Pasolini filme au plus près de ce cynisme, sans concession, scrutant avec la même sévérité les discours moraux de Paul, qu’il imaginait de passer en bande son tandis qu’à l’image nous aurions vu l’Eglise chrétienne d’aujourd’hui, sa pompe et ses rituels, sa hiérarchie et son peuple assommé socialement, courbant l’échine avec piété.

"Toute institution, écrit Pasolini, implique un pacte avec sa conscience". L’Eglise bien sûr, et Pasolini d’égrener la liste des papes criminels, mais les démocraties occidentales aussi bien, qui n’en finissent pas de nous faire payer le prix de leur inachèvement. Pasolini aurait filmé entre autres les habitants de "ces immeubles incolores (de banlieue), décrépis et immenses qui torturent l’horizon". Le Pouvoir a le même visage partout. Mais le mépris de la Vie Publique de Paul, où son sens de la morale se fonde, finit par troubler Pasolini. L’Eglise était-elle nécessaire ? Comment s’organiser ? La question vaut pour lui de toute construction d’une force politique qui se proposerait de changer la vie : quelle force construire qui ne renierait pas son événement ? Comment redéfinir la polis au fond, sinon le politique et l’engagement politique, qui ne nous dépossèderait pas de nos vies ?
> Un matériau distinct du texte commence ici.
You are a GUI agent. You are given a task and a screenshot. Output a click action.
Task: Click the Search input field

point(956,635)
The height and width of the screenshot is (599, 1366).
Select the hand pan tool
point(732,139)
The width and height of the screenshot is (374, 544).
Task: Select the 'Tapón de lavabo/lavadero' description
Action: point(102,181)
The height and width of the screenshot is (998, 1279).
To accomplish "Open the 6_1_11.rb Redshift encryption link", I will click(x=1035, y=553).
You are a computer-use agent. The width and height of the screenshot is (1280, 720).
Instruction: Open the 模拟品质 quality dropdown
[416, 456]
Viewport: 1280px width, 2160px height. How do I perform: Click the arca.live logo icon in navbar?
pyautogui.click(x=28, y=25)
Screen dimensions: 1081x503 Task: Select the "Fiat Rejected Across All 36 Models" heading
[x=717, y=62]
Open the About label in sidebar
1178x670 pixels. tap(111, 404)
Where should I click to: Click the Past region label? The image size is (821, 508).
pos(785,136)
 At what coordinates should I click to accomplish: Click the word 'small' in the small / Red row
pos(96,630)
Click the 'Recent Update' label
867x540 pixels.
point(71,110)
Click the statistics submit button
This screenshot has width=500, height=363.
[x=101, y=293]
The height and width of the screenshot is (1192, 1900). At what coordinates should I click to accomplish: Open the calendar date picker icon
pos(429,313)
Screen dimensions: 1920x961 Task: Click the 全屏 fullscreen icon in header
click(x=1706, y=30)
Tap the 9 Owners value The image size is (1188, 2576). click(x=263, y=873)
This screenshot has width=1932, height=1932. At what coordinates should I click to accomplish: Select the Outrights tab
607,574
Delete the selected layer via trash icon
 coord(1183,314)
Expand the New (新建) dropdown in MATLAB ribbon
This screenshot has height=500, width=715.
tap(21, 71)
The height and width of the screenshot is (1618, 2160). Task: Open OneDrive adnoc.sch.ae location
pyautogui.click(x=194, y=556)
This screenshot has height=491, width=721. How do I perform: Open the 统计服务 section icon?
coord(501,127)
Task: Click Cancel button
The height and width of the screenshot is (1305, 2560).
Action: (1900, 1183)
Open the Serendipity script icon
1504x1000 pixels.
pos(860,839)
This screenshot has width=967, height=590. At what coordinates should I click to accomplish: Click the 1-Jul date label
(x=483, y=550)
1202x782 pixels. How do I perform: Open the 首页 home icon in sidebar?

Il faudrait ici bien sûr poursuivre la réflexion dans le sens de cette dialectique de l’abjection et du sublime que construit Pasolini, où la religion s’incarne comme paradigme poétique et praxis d’une conduite de vie qui refuserait de trouver son sens dans l’oubli de la zoê, tel que les philosophes du politique nous l’ont légué. Une réflexion à mener donc, une autre fois…

  

 

Saint Paul, Pasolini, éditions Nous, préface d’Alain Badiou, traduit de l’italien par Giovani Joppolo, 23 mars 2013, 184 pages, 18 euros, ISBN-13: 978-2913549821.